● **TEXTO PARA LER**
Chama-se diplomacia à técnica (chamar-lhe arte é pedante) de interlocução que os Estados usam para tentar compor situações internacionais de rutura que se situam para além (ou aquém) dos conflitos militares. Quando as coisas são o que são, quando é em absoluto indispensável encontrar um modo de entendimento entre contrários, que tente resgatar um mínimo de paz, para salvaguar o que for possível, no presente ou no futuro, entram em cena os diplomatas.
No Afeganistão, o mundo ocidental, convencido da valia do seu modelo, procurou, ao longo de duas décadas, apoiar quantos ali afirmavam partilhar essas ideias. Falhou. Forças apoiadas em outras ideias (boas ou más, isso não é relevante agora) acabam de suplantar, no plano militar, os defensores do modelo democrático liberal - por muitas leituras explicativas (históricas, sociológicas e outras) que alguns sobre isso venham agora a fazer, em torno das razões por que isso sucedeu.

Dados de indicação de alvos
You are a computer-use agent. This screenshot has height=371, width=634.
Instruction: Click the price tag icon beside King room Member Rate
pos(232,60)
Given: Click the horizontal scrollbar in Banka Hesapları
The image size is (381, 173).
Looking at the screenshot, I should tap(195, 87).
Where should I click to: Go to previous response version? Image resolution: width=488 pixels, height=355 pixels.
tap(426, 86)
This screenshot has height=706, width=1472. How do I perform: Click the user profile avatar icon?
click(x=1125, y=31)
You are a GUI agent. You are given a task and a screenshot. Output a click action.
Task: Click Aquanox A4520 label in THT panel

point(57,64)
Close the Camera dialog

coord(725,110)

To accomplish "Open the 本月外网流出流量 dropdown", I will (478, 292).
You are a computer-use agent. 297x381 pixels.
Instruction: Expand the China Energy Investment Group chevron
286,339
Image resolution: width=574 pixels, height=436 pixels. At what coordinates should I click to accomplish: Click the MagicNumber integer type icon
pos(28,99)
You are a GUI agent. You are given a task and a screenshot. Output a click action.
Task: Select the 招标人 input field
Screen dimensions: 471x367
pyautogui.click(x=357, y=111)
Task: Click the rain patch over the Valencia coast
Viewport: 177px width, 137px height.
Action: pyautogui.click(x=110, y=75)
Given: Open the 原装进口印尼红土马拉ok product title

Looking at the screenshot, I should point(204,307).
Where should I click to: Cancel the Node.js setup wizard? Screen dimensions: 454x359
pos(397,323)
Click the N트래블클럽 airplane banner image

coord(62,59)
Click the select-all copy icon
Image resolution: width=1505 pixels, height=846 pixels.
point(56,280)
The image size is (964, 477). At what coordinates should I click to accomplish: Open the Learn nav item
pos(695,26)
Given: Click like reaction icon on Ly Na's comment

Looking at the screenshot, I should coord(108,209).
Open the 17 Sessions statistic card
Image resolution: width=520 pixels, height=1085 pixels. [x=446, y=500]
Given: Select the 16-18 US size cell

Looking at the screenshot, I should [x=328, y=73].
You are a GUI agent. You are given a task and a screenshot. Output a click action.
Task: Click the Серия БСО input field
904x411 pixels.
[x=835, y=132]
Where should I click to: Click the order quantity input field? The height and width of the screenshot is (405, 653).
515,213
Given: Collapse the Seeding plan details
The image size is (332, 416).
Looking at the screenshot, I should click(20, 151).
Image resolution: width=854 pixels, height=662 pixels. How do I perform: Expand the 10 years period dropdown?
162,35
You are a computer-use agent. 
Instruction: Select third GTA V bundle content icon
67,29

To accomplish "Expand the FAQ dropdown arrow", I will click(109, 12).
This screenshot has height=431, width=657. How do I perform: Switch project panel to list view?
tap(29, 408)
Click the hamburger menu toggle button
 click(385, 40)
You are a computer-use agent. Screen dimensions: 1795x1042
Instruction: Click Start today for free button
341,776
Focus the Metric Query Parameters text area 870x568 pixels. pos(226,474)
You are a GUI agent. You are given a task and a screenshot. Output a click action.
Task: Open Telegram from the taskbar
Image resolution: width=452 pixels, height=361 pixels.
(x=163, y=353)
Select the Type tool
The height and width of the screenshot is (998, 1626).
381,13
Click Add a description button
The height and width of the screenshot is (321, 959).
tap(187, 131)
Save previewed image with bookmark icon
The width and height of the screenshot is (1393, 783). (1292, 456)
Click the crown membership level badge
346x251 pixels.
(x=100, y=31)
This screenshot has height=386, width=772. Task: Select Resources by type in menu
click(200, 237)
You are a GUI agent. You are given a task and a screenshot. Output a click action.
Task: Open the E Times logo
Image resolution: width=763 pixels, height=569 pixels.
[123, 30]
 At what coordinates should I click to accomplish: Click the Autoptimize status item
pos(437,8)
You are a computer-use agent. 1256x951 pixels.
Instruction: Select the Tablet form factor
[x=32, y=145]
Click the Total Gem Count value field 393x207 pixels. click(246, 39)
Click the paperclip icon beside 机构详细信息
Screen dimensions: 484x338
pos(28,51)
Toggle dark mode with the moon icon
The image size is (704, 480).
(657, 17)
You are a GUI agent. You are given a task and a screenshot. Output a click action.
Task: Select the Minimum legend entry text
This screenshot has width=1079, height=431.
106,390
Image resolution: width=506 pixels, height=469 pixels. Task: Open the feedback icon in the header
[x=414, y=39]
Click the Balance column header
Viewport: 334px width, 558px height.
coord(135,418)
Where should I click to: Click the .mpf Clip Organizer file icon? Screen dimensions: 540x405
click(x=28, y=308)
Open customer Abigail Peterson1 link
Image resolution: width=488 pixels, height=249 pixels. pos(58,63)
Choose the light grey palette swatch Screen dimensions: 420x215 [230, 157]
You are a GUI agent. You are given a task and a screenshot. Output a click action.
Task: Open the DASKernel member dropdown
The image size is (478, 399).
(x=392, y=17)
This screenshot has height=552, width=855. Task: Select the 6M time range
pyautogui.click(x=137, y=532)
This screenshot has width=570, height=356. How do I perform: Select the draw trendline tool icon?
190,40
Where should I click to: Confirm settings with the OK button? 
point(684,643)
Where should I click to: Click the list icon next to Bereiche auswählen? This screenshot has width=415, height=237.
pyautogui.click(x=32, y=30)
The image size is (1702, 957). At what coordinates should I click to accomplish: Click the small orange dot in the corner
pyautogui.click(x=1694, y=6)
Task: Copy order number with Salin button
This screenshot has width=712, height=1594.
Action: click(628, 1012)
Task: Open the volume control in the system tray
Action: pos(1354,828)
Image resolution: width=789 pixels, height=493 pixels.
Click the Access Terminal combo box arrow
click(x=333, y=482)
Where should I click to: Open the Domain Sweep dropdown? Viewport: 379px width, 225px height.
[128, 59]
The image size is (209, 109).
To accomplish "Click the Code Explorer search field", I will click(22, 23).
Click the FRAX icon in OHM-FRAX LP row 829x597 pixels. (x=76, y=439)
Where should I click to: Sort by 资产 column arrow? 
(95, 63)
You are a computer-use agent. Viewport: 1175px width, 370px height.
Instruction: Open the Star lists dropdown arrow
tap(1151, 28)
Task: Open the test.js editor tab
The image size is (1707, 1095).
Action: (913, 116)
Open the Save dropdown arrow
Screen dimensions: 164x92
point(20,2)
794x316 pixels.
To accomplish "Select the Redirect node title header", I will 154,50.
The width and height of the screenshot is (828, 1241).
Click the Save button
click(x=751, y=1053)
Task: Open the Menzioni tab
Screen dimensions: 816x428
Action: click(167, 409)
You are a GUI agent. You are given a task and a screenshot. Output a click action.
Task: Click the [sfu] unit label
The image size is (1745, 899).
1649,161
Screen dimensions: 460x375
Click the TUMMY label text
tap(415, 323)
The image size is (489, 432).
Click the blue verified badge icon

● **O QUE FAZER**
- 1) Copie o trecho do texto sobre diplomacia que começa nas palavras "Chama-se diplomacia à" e termina depois de "cena os diplomatas.", trocando "diplomatas" por "negociadores".
- 2) Liste todas as observações que aparecem entre parênteses no texto sobre diplomacia.

● **RESPOSTAS ESCRITAS**
- 1)
Chama-se diplomacia à técnica (chamar-lhe arte é pedante) de interlocução que os Estados usam para tentar compor situações internacionais de rutura que se situam para além (ou aquém) dos conflitos militares. Quando as coisas são o que são, quando é em absoluto indispensável encontrar um modo de entendimento entre contrários, que tente resgatar um mínimo de paz, para salvaguar o que for possível, no presente ou no futuro, entram em cena os negociadores.

- 2)
- chamar-lhe arte é pedante
- ou aquém
- boas ou más, isso não é relevante agora
- históricas, sociológicas e outras